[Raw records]
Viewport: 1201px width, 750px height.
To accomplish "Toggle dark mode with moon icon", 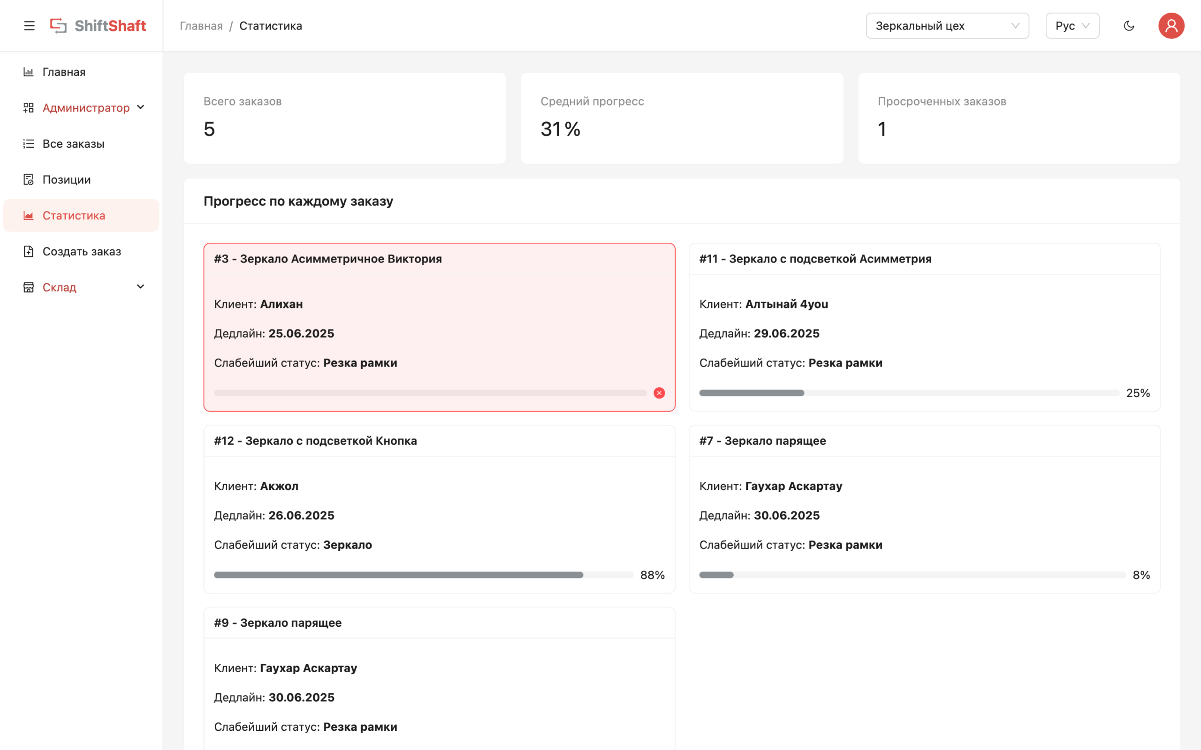I will (1129, 26).
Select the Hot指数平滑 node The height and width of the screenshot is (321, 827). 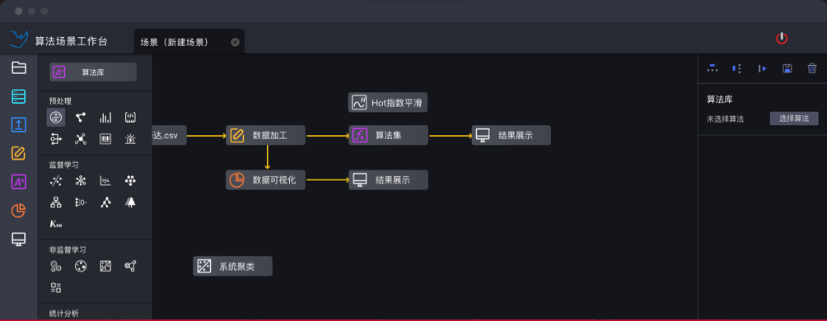pos(388,102)
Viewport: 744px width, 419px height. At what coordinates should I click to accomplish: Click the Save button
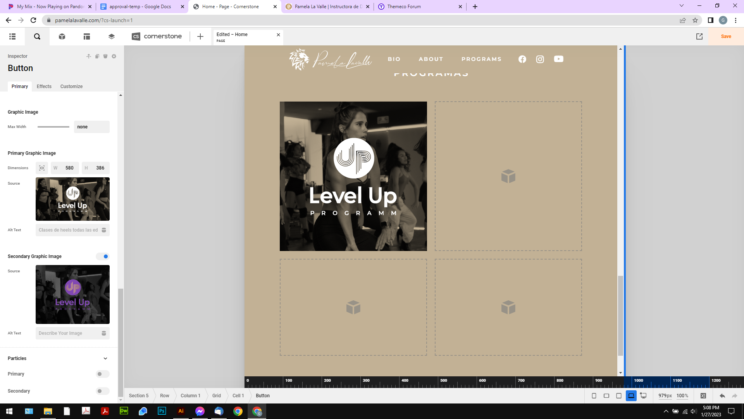(x=726, y=36)
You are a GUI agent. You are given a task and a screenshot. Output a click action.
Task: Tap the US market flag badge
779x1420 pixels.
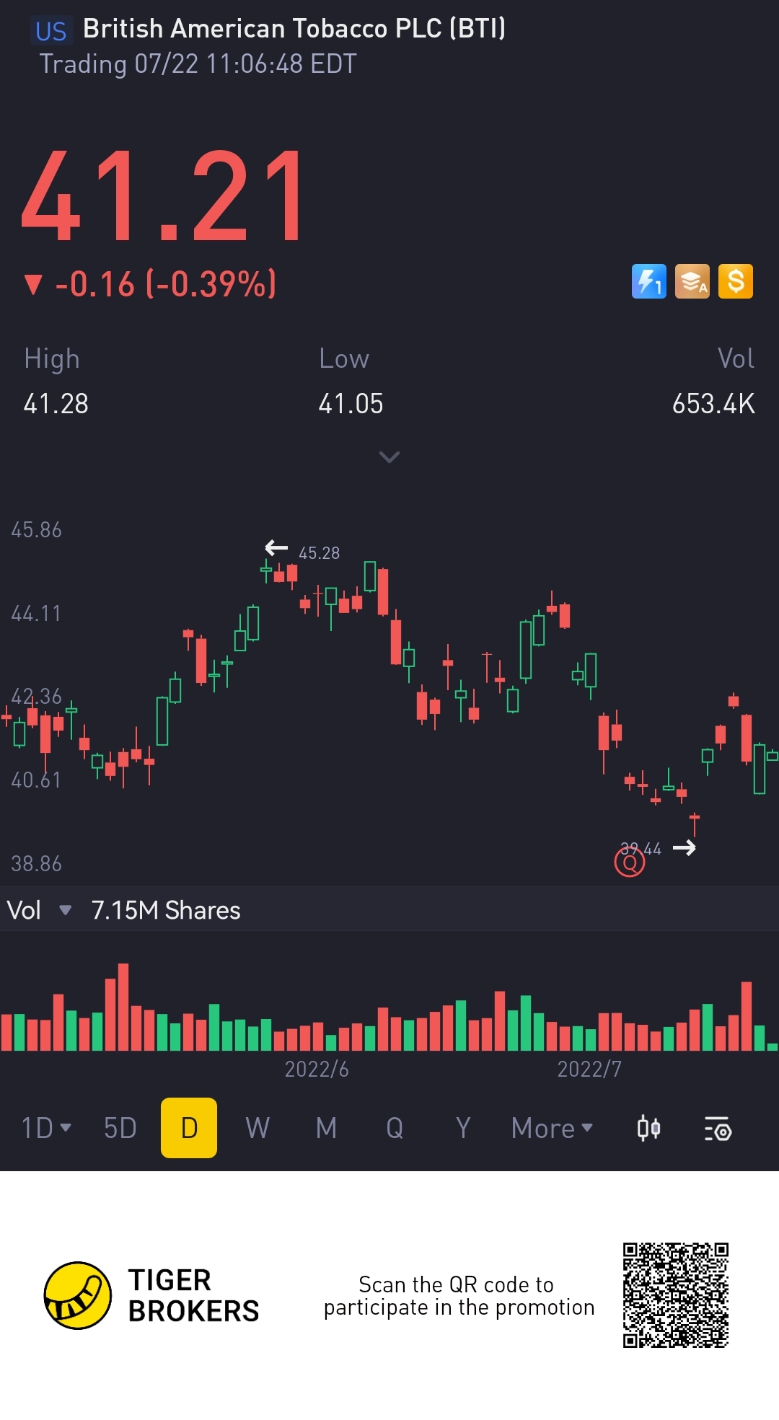[51, 31]
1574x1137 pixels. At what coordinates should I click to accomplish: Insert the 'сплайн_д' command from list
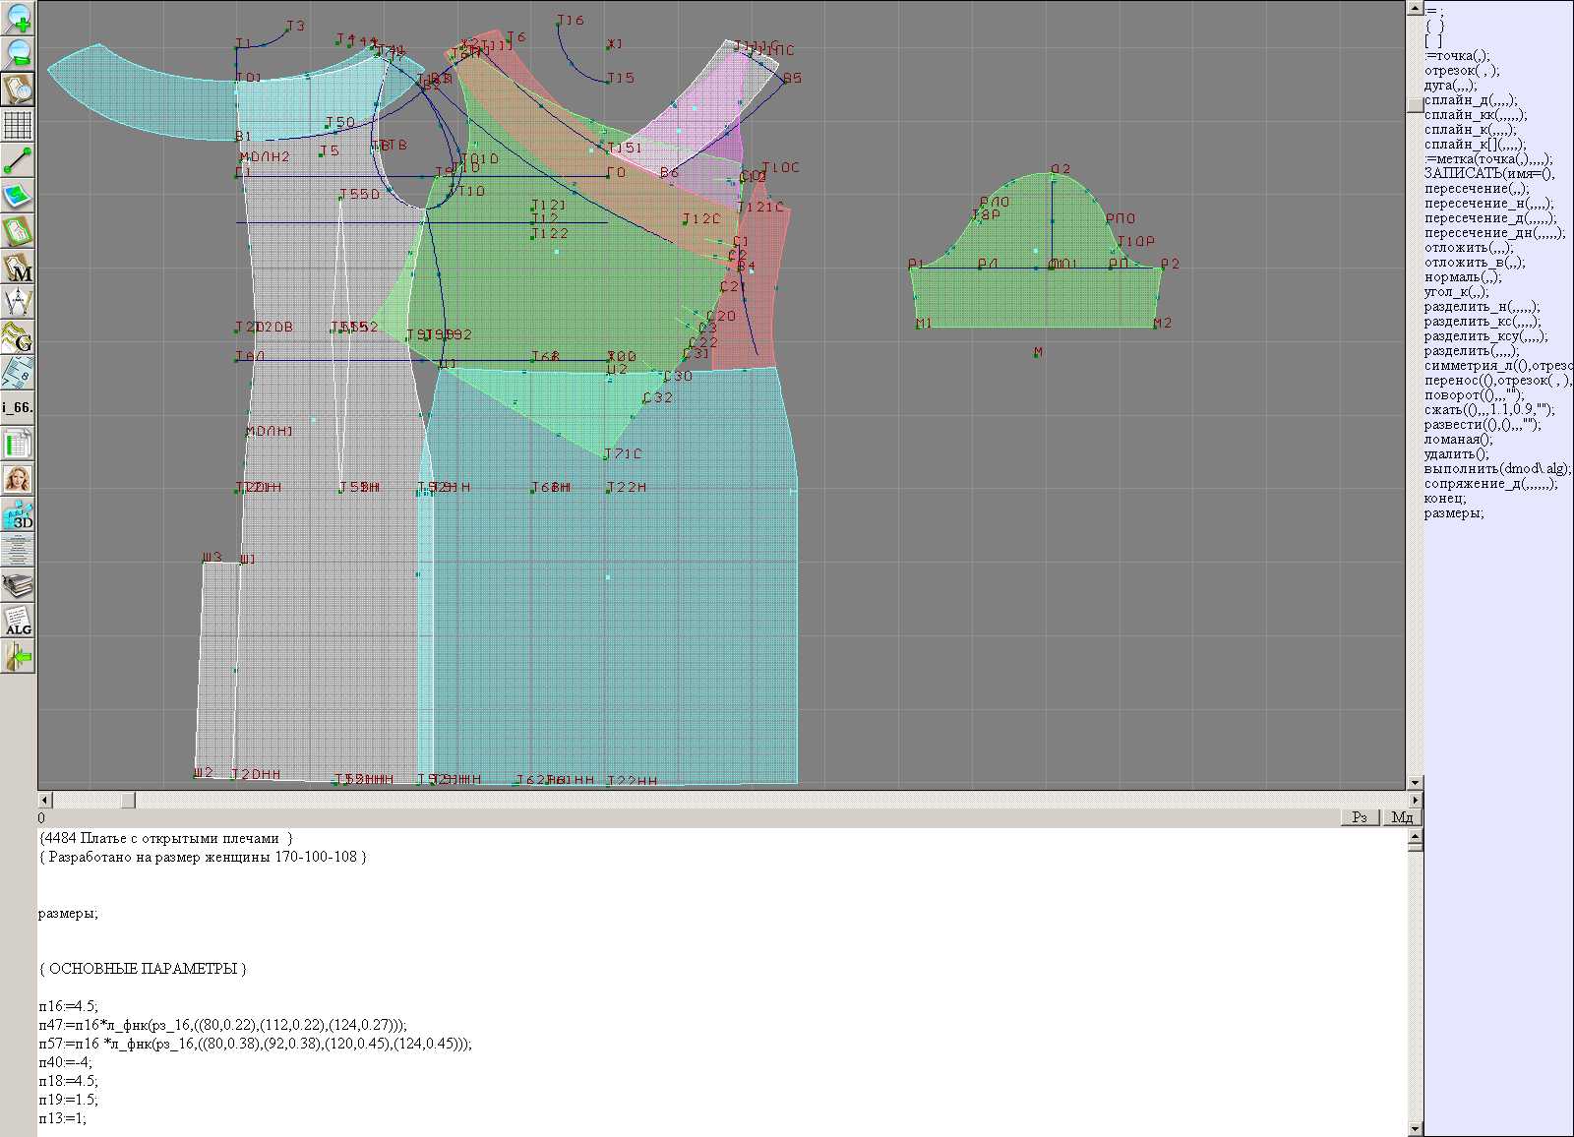1470,100
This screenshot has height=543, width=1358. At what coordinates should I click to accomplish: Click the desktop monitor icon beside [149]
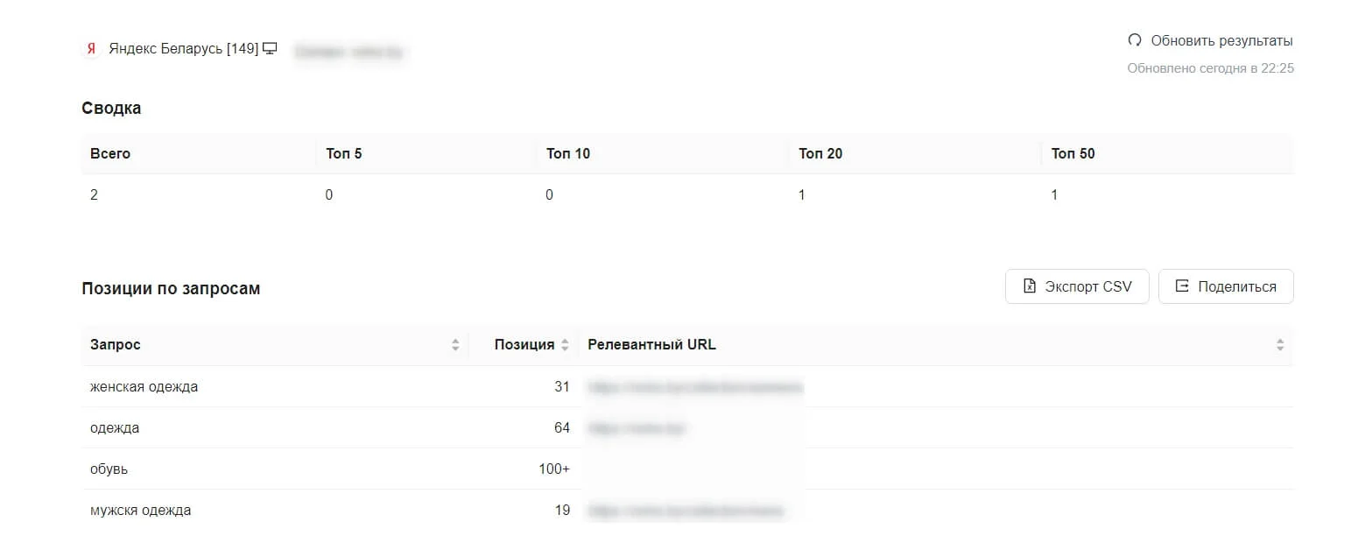[x=271, y=49]
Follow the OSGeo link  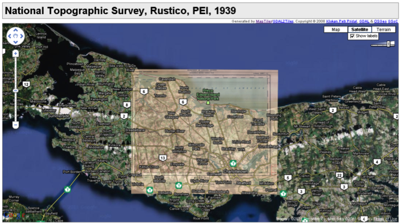tap(380, 21)
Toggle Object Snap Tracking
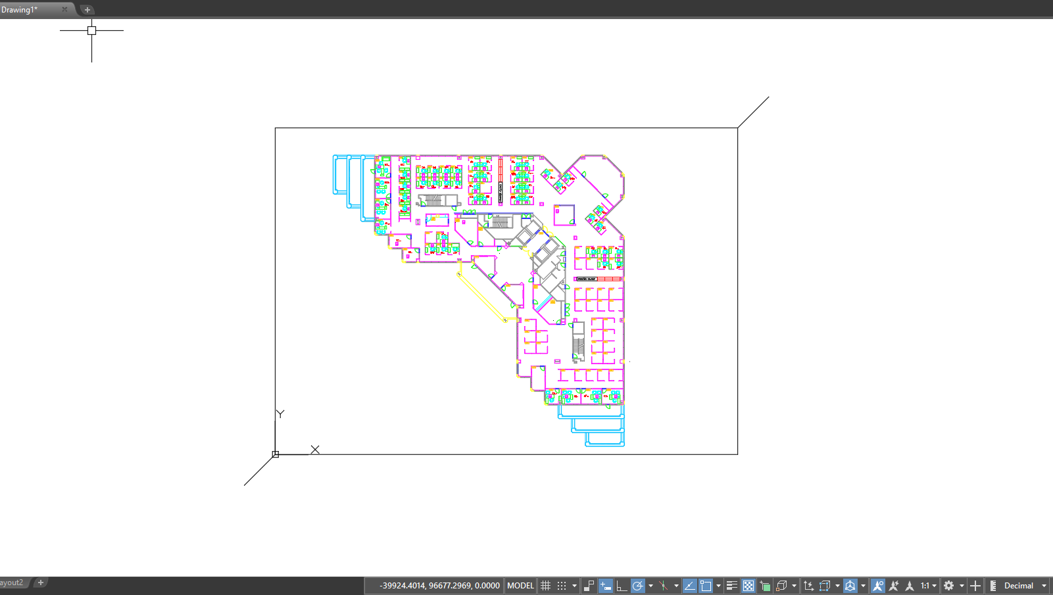The image size is (1053, 595). pyautogui.click(x=689, y=585)
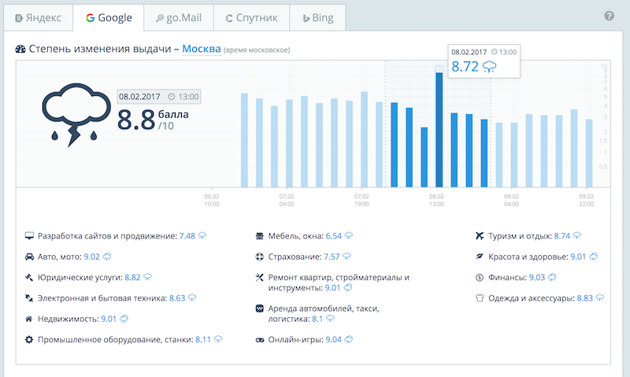Click the gear icon for Промышленное оборудование
This screenshot has height=377, width=630.
29,340
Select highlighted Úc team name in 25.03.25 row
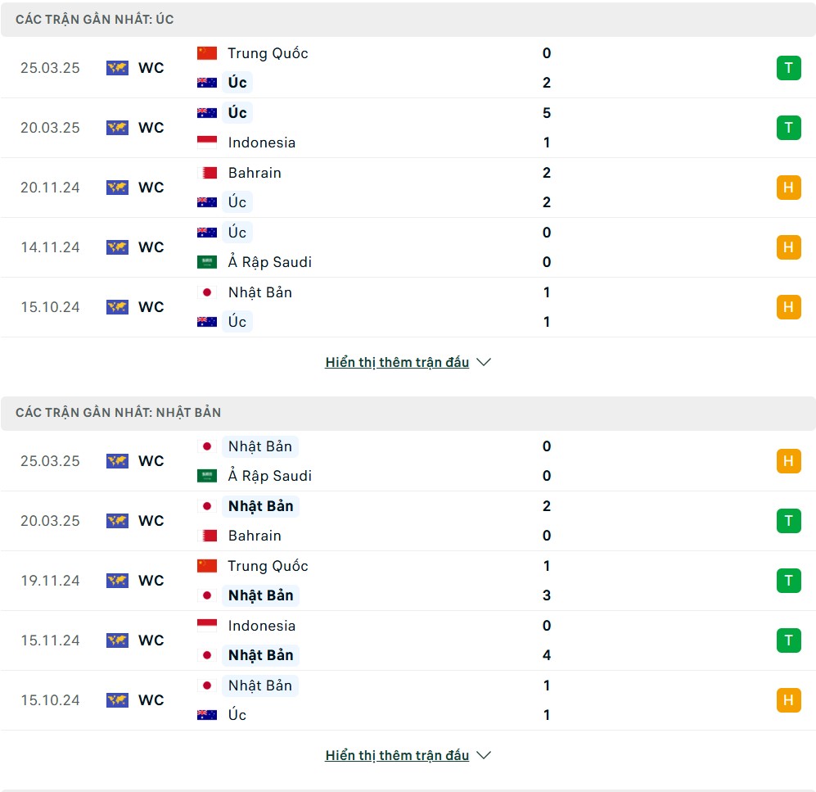This screenshot has height=792, width=816. tap(237, 82)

- Given request
Return every line of the listing above that contains the word "Viewport".

- The response
Viewport: 1201px width, 750px height.
Viewport: 744px width, 419px height. At what coordinates should I click to accomplish: Click the Save button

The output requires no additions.